Plaid CTF - innov8 challenge

Published on Mar 5, 2025 • 9 min read

NKCyber recently participated in PlaidCTF 2025.

More Info about PlaidCTF
PlaidCTF is a Capture The Flag hosted by the Plaid Parliament of Pwning (PPP), a CTF team from Carnegie Mellon University. It has multiple sponsors, including the trading firm Jane Street.

Website

CTFTime

Challenge

I’m going to be focusing on the innov8 > excav8 challenge

The name is a pun on the V8 engine, which powers everything from Chrome to Node.js.

innov8_excav8$ ls -l
total 39076
-rw-r--r--. 1 sarge sarge      425 Mar 12 15:37 chall.py
-rwxr-xr-x. 1 sarge sarge 39692296 Mar 12 15:40 d8
-rw-r--r--. 1 sarge sarge      664 Mar 12 15:37 Dockerfile
-rw-r--r--. 1 sarge sarge       65 Mar 12 15:37 gen.js
-rw-r--r--. 1 sarge sarge   303530 Mar 12 15:37 output.txt

The d8 file is for running JavaScript directly with the V8 Developer Shell.
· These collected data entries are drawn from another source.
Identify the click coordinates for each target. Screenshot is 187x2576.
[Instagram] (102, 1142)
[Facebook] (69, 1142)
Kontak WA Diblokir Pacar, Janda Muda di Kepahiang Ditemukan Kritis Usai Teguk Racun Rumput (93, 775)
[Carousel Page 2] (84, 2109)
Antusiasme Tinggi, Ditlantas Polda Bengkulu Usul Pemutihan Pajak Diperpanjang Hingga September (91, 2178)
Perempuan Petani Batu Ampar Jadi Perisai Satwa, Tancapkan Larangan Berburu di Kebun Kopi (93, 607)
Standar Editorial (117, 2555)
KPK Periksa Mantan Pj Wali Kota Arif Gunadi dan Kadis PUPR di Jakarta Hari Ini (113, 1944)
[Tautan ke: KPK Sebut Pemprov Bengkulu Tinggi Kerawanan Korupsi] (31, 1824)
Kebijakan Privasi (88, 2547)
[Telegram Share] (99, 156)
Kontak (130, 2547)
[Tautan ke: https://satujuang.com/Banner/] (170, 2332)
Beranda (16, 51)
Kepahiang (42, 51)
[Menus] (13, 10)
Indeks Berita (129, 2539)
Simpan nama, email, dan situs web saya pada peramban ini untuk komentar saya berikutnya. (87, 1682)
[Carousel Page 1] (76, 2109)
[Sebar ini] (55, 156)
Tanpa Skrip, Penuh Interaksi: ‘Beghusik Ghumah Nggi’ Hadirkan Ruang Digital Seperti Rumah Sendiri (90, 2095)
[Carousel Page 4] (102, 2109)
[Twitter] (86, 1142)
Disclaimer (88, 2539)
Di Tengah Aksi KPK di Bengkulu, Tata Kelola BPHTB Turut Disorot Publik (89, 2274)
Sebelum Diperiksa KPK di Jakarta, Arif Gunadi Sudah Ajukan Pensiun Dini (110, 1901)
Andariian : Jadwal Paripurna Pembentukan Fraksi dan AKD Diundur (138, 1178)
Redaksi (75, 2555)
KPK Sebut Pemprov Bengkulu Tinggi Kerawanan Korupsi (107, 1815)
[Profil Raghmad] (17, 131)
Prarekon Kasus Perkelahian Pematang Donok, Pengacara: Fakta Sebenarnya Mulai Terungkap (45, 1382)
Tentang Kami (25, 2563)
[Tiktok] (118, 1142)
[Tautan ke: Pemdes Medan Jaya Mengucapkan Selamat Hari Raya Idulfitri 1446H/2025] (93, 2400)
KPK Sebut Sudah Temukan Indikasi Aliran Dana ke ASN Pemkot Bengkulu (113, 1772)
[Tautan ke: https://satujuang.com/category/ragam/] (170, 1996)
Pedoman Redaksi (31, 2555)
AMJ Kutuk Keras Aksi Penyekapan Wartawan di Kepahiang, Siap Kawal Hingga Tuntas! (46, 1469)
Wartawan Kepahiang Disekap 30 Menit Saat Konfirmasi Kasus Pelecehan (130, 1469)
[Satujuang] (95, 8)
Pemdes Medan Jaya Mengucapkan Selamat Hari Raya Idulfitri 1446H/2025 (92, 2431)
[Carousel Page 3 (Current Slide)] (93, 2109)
We can see the files that are relevant to the challenge:

import subprocess

secret = open('secret.txt').read().strip()
secretbits = ''.join(f'{ord(i):08b}' for i in secret)

output = []

for bit in secretbits:
    if bit == '0':
        output += [float(i) for i in subprocess.check_output('./d8 gen.js', shell=True).decode().split()]
    else:
        output += [float(i) for i in subprocess.check_output('node gen.js', shell=True).decode().split()]

for i in output:
    print(i)

output.txt contains the output from chall.py.

for (let i = 0; i < 24; i++) {
  console.log(Math.random());
}

$ ./d8 -version
V8 version 13.6.1
d8>

At time of writing, the most recent version of V8 is 13.7.9, so I appreciate that the challenge authors provided their specific version to ensure compatibility.

Show Dockerfile

FROM node:23.9.0-slim AS base

RUN apt-get update && apt-get upgrade -y && apt-get install -y \
    curl \
    g++ \
    git \
    pkg-config \
    python3

FROM base AS build

RUN git clone https://chromium.googlesource.com/chromium/tools/depot_tools.git
ENV PATH="/depot_tools:${PATH}"
RUN fetch v8

WORKDIR /v8

RUN git checkout 13.6.1
RUN gn gen out/build --args='is_debug=false v8_use_external_startup_data=false target_cpu="x64" use_goma=false v8_enable_i18n_support=false symbol_level=0'
RUN ninja -C out/build d8

FROM base AS chall

WORKDIR /chall
COPY --from=build /v8/out/build/d8 .
COPY secret.txt gen.js chall.py .

ENTRYPOINT ["python3", "chall.py"]

Summary

So, we know that the flag was encoded by taking each byte of text and joining them together as a binary string.

From there, each 0 bit then ran gen.js with d8, and each 1 bit ran gen.js with Node.js.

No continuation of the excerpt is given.